(Data items)
§ §

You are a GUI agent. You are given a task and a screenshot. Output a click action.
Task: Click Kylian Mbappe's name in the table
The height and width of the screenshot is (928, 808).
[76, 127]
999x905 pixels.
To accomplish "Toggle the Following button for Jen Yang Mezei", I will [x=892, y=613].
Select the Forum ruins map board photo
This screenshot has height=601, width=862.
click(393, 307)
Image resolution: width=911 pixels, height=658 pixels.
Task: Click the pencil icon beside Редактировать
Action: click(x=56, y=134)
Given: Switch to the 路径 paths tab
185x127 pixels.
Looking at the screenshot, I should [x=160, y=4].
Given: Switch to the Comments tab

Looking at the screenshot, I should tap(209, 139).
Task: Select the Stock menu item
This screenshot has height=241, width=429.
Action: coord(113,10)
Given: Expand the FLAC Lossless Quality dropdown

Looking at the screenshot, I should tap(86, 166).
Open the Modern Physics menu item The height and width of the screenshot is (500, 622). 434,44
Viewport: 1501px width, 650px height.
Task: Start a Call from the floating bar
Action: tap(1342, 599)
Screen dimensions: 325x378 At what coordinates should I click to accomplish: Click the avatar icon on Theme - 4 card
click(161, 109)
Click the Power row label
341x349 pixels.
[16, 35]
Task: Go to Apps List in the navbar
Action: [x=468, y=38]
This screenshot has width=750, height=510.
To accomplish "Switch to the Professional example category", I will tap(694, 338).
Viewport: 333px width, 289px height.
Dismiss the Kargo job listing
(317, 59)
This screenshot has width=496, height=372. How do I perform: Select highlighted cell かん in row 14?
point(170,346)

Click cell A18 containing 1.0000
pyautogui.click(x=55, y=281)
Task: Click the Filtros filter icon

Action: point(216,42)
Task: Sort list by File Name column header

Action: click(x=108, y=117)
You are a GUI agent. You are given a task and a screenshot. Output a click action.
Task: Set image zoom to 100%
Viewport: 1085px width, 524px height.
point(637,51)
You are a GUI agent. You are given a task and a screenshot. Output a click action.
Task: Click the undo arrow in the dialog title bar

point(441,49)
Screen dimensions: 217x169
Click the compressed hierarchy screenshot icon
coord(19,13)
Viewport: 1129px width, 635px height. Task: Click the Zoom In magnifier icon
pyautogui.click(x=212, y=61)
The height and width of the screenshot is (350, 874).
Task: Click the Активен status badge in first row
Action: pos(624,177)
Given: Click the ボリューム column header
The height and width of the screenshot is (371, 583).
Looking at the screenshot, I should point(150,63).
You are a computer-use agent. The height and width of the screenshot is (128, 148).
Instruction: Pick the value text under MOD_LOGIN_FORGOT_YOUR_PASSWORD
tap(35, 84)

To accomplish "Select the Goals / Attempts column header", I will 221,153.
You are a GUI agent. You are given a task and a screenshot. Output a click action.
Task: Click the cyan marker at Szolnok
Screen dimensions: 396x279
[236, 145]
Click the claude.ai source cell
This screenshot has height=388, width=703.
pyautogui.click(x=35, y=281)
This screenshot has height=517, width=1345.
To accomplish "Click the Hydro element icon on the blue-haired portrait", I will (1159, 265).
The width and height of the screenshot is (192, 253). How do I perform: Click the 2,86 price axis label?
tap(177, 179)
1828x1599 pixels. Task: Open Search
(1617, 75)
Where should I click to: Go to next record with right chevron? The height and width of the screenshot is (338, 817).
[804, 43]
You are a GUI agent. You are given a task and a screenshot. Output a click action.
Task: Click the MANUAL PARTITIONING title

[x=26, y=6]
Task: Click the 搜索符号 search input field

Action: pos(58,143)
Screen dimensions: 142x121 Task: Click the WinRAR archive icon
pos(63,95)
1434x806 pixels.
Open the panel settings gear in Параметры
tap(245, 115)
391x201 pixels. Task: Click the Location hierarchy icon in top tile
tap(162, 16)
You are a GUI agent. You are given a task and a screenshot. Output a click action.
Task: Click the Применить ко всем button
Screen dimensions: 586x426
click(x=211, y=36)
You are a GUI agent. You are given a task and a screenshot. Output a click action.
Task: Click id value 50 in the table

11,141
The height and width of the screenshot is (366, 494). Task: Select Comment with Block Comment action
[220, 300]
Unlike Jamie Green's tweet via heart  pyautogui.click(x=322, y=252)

§ §

▸ AIM OF THE TASK:
Exact reproduction is required: output the lines from the start of the entries above through the line with "Task: Select the Stock menu item".

▸ REPLY:
You are a GUI agent. You are given a task and a screenshot. Output a click action.
Task: Click Kylian Mbappe's name in the table
The height and width of the screenshot is (928, 808).
[76, 127]
999x905 pixels.
To accomplish "Toggle the Following button for Jen Yang Mezei", I will [x=892, y=613].
Select the Forum ruins map board photo
This screenshot has height=601, width=862.
click(393, 307)
Image resolution: width=911 pixels, height=658 pixels.
Task: Click the pencil icon beside Редактировать
Action: click(x=56, y=134)
Given: Switch to the 路径 paths tab
185x127 pixels.
Looking at the screenshot, I should [x=160, y=4].
Given: Switch to the Comments tab

Looking at the screenshot, I should tap(209, 139).
Task: Select the Stock menu item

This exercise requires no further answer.